§ What is being asked:
Set down a word-for-word copy of the data below, limited to the lines from the first through the line with "[Phoenix Edition 5 - Vol. B".

§ Dataset entries:
● ● ● ● ● ● ●

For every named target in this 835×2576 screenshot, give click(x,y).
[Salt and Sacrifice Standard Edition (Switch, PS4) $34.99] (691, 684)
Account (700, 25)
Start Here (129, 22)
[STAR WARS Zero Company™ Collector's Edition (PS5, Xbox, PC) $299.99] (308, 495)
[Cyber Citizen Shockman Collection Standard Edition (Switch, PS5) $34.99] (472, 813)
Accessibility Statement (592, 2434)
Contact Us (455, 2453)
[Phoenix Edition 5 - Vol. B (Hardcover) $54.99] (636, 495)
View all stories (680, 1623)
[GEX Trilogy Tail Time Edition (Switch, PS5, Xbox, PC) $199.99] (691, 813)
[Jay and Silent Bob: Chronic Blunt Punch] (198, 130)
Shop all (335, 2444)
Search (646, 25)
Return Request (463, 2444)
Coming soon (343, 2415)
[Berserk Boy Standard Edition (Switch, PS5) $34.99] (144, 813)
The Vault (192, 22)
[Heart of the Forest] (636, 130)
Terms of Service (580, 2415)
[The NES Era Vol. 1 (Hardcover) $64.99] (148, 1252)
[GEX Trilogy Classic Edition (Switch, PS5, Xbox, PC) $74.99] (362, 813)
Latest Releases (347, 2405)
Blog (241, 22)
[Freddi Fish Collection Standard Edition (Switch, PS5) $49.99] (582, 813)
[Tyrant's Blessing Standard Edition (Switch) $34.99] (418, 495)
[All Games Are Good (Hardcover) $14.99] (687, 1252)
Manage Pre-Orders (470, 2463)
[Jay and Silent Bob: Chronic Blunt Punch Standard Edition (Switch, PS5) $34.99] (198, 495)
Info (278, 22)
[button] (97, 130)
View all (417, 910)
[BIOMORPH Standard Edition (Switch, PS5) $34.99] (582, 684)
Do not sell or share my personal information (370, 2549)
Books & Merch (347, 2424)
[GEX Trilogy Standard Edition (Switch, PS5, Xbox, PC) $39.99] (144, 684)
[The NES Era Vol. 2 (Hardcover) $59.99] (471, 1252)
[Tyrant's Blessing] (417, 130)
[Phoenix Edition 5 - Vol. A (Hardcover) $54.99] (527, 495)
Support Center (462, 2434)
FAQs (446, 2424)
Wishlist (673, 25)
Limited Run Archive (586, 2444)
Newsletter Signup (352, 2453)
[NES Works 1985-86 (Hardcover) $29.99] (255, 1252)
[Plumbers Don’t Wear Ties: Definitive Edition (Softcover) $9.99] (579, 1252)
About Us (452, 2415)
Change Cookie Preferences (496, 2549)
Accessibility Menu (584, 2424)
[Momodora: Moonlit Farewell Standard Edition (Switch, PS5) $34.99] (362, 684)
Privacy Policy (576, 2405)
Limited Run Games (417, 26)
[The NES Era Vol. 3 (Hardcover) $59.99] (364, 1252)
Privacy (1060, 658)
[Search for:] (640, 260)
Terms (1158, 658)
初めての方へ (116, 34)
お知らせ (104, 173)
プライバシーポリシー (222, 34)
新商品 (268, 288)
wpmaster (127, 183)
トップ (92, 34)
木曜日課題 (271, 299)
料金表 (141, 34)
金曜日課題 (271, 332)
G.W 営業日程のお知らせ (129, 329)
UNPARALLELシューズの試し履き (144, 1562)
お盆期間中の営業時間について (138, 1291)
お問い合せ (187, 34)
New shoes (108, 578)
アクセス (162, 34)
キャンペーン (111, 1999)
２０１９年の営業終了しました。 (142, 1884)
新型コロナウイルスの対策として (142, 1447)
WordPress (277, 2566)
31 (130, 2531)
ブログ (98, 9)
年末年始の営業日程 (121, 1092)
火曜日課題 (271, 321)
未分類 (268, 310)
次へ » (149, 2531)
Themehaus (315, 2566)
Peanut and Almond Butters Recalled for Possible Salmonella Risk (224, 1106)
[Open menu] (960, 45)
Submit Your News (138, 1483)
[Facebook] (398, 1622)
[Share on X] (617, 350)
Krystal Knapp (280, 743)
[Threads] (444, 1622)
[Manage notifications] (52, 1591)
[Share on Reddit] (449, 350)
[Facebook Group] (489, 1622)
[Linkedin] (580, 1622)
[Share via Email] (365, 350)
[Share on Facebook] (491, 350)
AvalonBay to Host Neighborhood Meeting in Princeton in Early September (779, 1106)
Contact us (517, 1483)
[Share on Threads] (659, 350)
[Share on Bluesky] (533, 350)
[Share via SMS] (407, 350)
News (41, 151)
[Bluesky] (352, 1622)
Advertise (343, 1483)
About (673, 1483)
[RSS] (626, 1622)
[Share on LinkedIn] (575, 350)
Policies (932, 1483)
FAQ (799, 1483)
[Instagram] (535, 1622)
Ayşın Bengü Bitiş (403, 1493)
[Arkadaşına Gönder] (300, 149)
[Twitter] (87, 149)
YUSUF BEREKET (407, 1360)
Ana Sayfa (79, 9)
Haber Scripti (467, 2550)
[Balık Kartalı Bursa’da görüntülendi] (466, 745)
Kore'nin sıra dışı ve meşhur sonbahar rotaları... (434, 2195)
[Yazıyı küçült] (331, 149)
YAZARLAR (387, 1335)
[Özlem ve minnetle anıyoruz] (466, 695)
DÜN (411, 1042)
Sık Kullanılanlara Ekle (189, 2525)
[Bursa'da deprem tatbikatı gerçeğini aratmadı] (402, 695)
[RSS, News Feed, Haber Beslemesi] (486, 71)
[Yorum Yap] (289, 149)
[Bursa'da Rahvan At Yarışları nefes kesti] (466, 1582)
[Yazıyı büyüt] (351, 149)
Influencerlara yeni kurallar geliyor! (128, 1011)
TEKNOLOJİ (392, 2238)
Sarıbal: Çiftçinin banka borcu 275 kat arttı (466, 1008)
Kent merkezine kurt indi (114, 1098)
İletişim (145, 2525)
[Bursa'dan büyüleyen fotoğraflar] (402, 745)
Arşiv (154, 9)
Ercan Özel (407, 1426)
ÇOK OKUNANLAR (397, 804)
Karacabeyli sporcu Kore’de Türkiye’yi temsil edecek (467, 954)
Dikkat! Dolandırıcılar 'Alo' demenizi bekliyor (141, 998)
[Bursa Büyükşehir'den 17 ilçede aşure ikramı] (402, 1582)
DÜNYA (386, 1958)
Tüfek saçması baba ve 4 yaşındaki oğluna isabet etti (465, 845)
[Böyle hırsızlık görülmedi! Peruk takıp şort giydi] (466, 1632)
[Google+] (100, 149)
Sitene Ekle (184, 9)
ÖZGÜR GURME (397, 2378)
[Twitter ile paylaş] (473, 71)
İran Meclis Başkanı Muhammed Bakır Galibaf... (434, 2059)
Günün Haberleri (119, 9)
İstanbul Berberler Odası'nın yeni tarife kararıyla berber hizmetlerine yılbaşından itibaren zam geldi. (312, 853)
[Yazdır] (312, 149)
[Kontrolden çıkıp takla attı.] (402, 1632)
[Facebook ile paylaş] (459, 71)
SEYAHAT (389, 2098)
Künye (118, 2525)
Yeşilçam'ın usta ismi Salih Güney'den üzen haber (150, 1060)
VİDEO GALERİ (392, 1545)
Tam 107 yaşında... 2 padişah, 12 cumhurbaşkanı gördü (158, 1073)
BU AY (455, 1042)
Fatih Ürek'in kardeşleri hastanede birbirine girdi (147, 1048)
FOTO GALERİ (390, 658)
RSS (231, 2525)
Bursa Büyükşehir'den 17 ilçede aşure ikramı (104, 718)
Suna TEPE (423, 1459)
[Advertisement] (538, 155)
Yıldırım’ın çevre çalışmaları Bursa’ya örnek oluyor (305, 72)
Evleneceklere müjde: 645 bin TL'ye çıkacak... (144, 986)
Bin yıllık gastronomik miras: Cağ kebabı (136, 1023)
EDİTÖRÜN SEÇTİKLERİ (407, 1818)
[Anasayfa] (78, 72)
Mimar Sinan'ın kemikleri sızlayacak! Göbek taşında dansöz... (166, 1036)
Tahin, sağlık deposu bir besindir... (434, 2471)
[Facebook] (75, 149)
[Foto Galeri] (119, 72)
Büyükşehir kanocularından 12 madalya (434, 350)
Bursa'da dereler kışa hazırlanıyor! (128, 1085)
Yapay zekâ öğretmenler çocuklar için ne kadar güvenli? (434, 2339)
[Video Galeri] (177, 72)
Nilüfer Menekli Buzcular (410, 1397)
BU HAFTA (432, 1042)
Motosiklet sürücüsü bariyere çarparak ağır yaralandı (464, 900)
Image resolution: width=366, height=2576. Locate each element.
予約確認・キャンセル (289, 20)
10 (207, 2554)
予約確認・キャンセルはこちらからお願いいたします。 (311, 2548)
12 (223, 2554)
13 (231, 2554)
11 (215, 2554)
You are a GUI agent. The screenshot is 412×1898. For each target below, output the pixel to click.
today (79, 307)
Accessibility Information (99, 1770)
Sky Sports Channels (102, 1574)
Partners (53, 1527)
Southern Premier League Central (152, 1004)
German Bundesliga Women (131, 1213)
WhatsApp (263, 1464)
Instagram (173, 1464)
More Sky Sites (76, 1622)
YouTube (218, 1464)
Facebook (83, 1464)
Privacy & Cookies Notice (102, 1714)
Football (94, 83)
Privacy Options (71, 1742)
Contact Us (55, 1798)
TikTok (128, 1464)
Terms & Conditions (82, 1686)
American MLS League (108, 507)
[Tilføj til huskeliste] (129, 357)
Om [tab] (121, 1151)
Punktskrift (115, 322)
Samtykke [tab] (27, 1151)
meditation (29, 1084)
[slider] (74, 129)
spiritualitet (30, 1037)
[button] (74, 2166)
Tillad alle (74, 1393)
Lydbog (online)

● ● ● ● ● ● ●

§ Completed exercise:
For every named target in this 835×2576 screenshot, give click(x,y).
[Salt and Sacrifice Standard Edition (Switch, PS4) $34.99] (691, 684)
Account (700, 25)
Start Here (129, 22)
[STAR WARS Zero Company™ Collector's Edition (PS5, Xbox, PC) $299.99] (308, 495)
[Cyber Citizen Shockman Collection Standard Edition (Switch, PS5) $34.99] (472, 813)
Accessibility Statement (592, 2434)
Contact Us (455, 2453)
[Phoenix Edition 5 - Vol. B (Hardcover) $54.99] (636, 495)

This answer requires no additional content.